【公開日：2024.07.25】【最終更新日：2024.06.14】

課題データ / Project Data

課題番号 / Project Issue Number

23NM5291

利用課題名 / Title

to develop novel bio-inspired underwater adhesive

利用した実施機関 / Support Institute

物質・材料研究機構 / NIMS

機関外・機関内の利用 / External or Internal Use

内部利用（ARIM事業参画者以外）/Internal Use (by non ARIM members)

技術領域 / Technology Area

【横断技術領域 / Cross-Technology Area】（主 / Main）物質・材料合成プロセス/Molecule & Material Synthesis（副 / Sub）-

【重要技術領域 / Important Technology Area】（主 / Main）マテリアルの高度循環のための技術/Advanced materials recycling technologies（副 / Sub）次世代バイオマテリアル/Next-generation biomaterials

キーワード / Keywords

bio-inspired adhesive, polymer design, photochemistry,生分解性材料/ Biodegradable material,核磁気共鳴/ Nuclear magnetic resonance,資源代替技術/ Resource alternative technology,易循環型材料設計技術/ Recycling-friendly material design technology,資源循環技術/ Resource circulation technology

利用者と利用形態 / User and Support Type

利用者名（課題申請者）/ User Name (Project Applicant)

WANG SIQIAN

所属名 / Affiliation

物質・材料研究機構

共同利用者氏名 / Names of Collaborators in Other Institutes Than Hub and Spoke Institutes

ARIM実施機関支援担当者 / Names of Collaborators in The Hub and Spoke Institutes

服部晋也

利用形態 / Support Type

（主 / Main）機器利用/Equipment Utilization（副 / Sub）-

利用した主な設備 / Equipment Used in This Project

NM-001：NMR
NM-018：HPLC(質量分析計付き)
NM-019：ゲル浸透クロマトグラフィー装置群

報告書データ / Report

概要（目的・用途・実施内容）/ Abstract (Aim, Use Applications and Contents)

Caffeic acid (3,4-dihydroxycinnamic acid), a sort of plant polyphenol, was incorporated into the target polymer to achieve reusable tough adhesive, because the caffeic acid possesses bilateral characteristics: a marine mussel-inspired adhesive moiety from a catechol and reversible photo-crosslinkable moiety from a cinnamic acid. The caffeic acid-functionalized adhesive involves a two-step adhesion process: as first, the caffeic acid-functionalized polymer was applied on the adherend, followed by UV irradiation (peak wavelength of light-emitting diode (LED), l_P: 365 nm, UV_L) to form pre-applied adhesive layer (PAA) through cross-linking reactions among the caffeic acid moieties, which is non-sticky yet has excellent long-term shelf life more than two years, even under ambient stock condition. Second, by thermal activation of the PAA layer when needed, tough adhesion can repeatedly exhibit to a variety of adherends, including polytetrafluoroethylene (PTFE), polyethylene (PE), polypropylene (PP), and silicone rubber (Reuse-Many mode).
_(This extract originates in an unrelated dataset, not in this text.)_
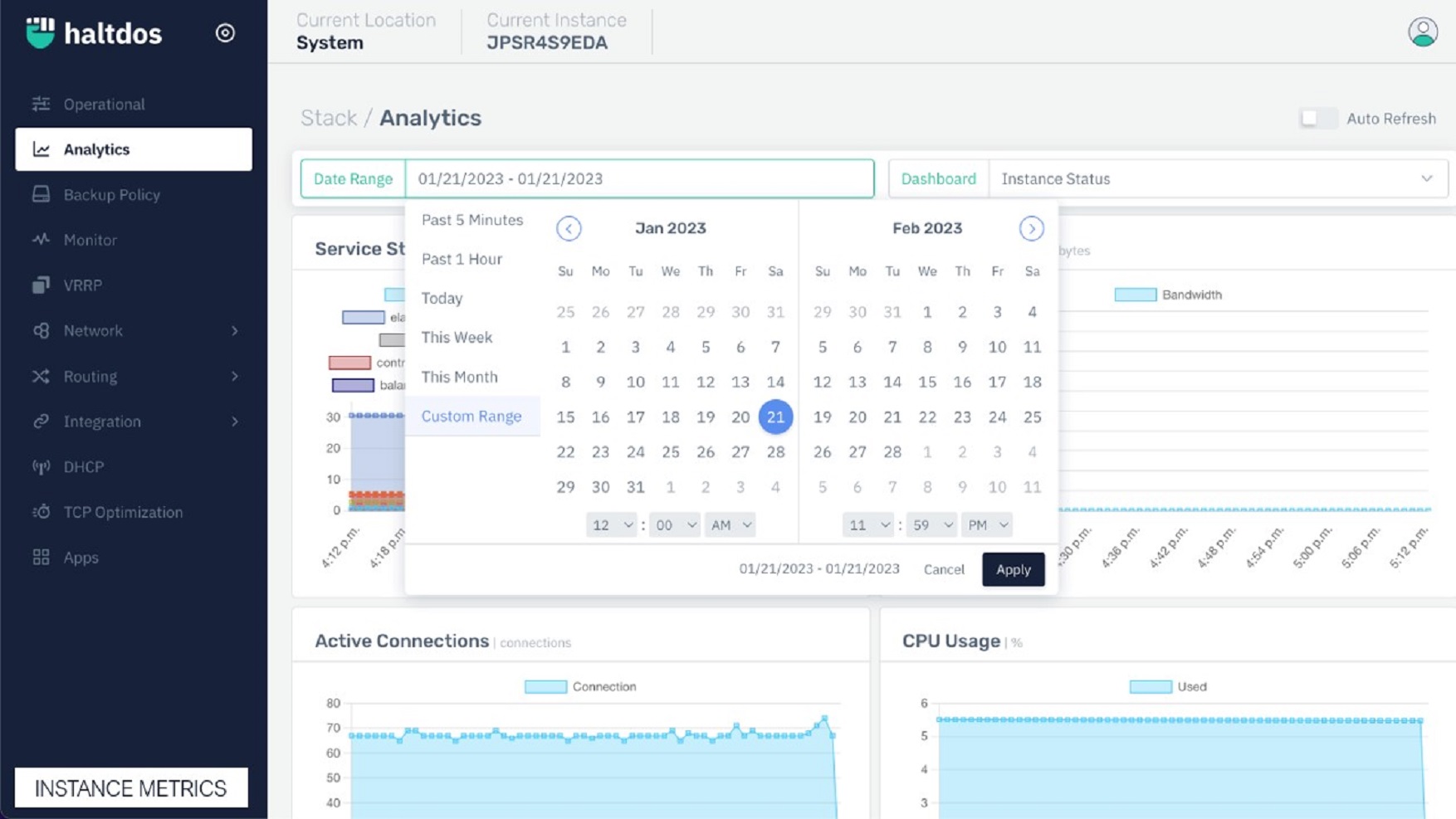The height and width of the screenshot is (819, 1456).
Task: Select the VRRP sidebar icon
Action: click(41, 285)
Furthermore, the cyclic dimer of the caffeic acid moiety was decrosslinked by UV irradiation (l_P: 254 nm, UV_S), which allowed us to completely remove the adhesive residues from the adherends when it is no longer needed (Reset-On demand mode). Furthermore, by adding magnetic nanoparticles, the caffeic acid-functionalized polymer enables us to remote application under water by combination of UV_L irradiation with magnetic induction heating activation. Our research paves the way to rationally design bio-inspired adhesives that perform beyond nature, with plant-derived raw materials, ultimately leading to contribution to a sustainable circular economy.

実験 / Experimental

I used ARIM instruments such as Nuclear Magnetic Resonance (NMR), Gel Permeation Chromatography (GPC), and Mass Spectrometry (MS) to characterize the structures of monomers and polymers synthesized in my research, facilitating better advancement of my research. The main experiments are used as follows: ¹H NMR (400 MHz) and ¹³C NMR (100 MHz) spectra were measured for CDCl₃ or DMSO-d solutions at 25 °C using a JNM-ECX 400 spectrometer (400 MHz-JEOL, Japan) (supported by ARIM institution), and the chemical shifts were reported in ppm with respect to the reference tetramethyl silane (SiMe₄, abbreviated as TMS). Gel permeation chromatography (GPC) was performed using Shodex GPC-101 equipped with a two-column system (Shodex KF-804L and Shodex KF-806L, Japan) (supported by ARIM institution) in THF at 25 °C and a 0.8 mL min⁻¹ flow rate. The instrument was calibrated by using polystyrene (PS) standards in the range of 2.6 to 96.4 kDa. High-resolution mass spectrometer (HRMS) spectra were measured for methanol solutions at 25 °C using a thermo scientific Q Exactive Plus spectrometer (Thermo Fisher Scientific Inc) (supported by ARIM institution).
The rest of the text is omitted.